__DIRECTIONS FOR THIS TASK__
Present each line of the entries below that holds the word "dụng".

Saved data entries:
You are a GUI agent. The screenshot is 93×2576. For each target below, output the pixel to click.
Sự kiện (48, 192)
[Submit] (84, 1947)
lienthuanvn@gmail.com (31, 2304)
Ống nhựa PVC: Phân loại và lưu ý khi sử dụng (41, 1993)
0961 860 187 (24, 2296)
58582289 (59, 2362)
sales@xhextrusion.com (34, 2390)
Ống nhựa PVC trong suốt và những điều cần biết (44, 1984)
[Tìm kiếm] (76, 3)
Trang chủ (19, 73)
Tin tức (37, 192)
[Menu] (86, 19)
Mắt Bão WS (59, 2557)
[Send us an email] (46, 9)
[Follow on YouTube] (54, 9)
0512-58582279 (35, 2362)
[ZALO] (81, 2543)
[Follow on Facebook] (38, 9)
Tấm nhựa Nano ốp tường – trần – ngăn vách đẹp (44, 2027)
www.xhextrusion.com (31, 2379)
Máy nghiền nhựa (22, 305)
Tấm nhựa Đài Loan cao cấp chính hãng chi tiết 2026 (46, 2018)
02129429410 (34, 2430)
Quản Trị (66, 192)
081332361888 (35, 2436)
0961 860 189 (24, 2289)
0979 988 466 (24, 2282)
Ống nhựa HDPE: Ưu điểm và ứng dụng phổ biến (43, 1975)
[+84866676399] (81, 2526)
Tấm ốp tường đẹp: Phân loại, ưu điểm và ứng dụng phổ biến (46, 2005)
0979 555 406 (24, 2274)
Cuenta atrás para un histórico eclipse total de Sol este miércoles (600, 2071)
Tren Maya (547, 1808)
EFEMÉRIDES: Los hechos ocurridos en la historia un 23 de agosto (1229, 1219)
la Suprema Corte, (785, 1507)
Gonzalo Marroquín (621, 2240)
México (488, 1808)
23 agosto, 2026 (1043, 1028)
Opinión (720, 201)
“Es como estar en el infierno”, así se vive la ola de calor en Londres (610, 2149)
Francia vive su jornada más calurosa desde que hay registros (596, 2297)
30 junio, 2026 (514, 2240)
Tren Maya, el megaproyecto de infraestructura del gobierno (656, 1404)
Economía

__EXERCISE ANSWER__
Ống nhựa PVC: Phân loại và lưu ý khi sử dụng (41, 1993)
Ống nhựa HDPE: Ưu điểm và ứng dụng phổ biến (43, 1975)
Tấm ốp tường đẹp: Phân loại, ưu điểm và ứng dụng phổ biến (46, 2005)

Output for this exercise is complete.